* _What you are asked to do_: Exactly as given, output all the records that follow.

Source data
★ ★ ★ ★

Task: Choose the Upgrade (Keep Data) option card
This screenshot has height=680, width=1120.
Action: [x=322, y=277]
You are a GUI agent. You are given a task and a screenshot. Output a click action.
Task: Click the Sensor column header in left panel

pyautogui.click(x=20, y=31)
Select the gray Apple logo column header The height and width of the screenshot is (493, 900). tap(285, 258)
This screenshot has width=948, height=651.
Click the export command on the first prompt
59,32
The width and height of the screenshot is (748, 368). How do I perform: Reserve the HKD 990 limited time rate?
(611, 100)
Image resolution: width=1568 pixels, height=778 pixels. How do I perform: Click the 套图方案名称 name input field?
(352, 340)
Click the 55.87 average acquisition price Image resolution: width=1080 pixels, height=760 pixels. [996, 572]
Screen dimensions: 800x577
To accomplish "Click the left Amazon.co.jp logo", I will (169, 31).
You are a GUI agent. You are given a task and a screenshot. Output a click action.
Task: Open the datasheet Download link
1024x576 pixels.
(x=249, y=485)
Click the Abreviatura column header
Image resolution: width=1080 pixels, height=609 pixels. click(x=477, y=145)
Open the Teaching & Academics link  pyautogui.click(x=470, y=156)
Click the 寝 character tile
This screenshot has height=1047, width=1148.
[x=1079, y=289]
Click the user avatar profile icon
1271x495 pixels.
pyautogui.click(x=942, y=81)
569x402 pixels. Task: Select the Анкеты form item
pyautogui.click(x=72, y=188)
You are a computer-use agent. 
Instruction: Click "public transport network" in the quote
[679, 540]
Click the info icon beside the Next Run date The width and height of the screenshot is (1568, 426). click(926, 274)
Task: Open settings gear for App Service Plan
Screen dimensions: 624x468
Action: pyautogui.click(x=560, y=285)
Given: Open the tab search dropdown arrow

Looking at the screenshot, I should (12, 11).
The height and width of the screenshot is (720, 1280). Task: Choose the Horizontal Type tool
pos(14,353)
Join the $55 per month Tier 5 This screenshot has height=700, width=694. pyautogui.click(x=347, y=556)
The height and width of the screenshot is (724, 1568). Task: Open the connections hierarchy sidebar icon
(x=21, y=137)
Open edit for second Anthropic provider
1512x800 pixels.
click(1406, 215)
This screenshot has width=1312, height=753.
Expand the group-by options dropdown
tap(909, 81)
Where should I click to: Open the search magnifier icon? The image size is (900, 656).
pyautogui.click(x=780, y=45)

★ ★ ★ ★

* _Answer for the task_:
Task: Choose the Upgrade (Keep Data) option card
This screenshot has height=680, width=1120.
Action: [x=322, y=277]
You are a GUI agent. You are given a task and a screenshot. Output a click action.
Task: Click the Sensor column header in left panel

pyautogui.click(x=20, y=31)
Select the gray Apple logo column header The height and width of the screenshot is (493, 900). tap(285, 258)
This screenshot has width=948, height=651.
Click the export command on the first prompt
59,32
The width and height of the screenshot is (748, 368). How do I perform: Reserve the HKD 990 limited time rate?
(611, 100)
Image resolution: width=1568 pixels, height=778 pixels. How do I perform: Click the 套图方案名称 name input field?
(352, 340)
Click the 55.87 average acquisition price Image resolution: width=1080 pixels, height=760 pixels. [996, 572]
Screen dimensions: 800x577
To accomplish "Click the left Amazon.co.jp logo", I will (169, 31).
You are a GUI agent. You are given a task and a screenshot. Output a click action.
Task: Open the datasheet Download link
1024x576 pixels.
(x=249, y=485)
Click the Abreviatura column header
Image resolution: width=1080 pixels, height=609 pixels. click(x=477, y=145)
Open the Teaching & Academics link  pyautogui.click(x=470, y=156)
Click the 寝 character tile
This screenshot has height=1047, width=1148.
[x=1079, y=289]
Click the user avatar profile icon
1271x495 pixels.
pyautogui.click(x=942, y=81)
569x402 pixels. Task: Select the Анкеты form item
pyautogui.click(x=72, y=188)
You are a computer-use agent. 
Instruction: Click "public transport network" in the quote
[679, 540]
Click the info icon beside the Next Run date The width and height of the screenshot is (1568, 426). click(926, 274)
Task: Open settings gear for App Service Plan
Screen dimensions: 624x468
Action: pyautogui.click(x=560, y=285)
Given: Open the tab search dropdown arrow

Looking at the screenshot, I should (12, 11).
The height and width of the screenshot is (720, 1280). Task: Choose the Horizontal Type tool
pos(14,353)
Join the $55 per month Tier 5 This screenshot has height=700, width=694. pyautogui.click(x=347, y=556)
The height and width of the screenshot is (724, 1568). Task: Open the connections hierarchy sidebar icon
(x=21, y=137)
Open edit for second Anthropic provider
1512x800 pixels.
click(1406, 215)
This screenshot has width=1312, height=753.
Expand the group-by options dropdown
tap(909, 81)
Where should I click to: Open the search magnifier icon? The image size is (900, 656).
pyautogui.click(x=780, y=45)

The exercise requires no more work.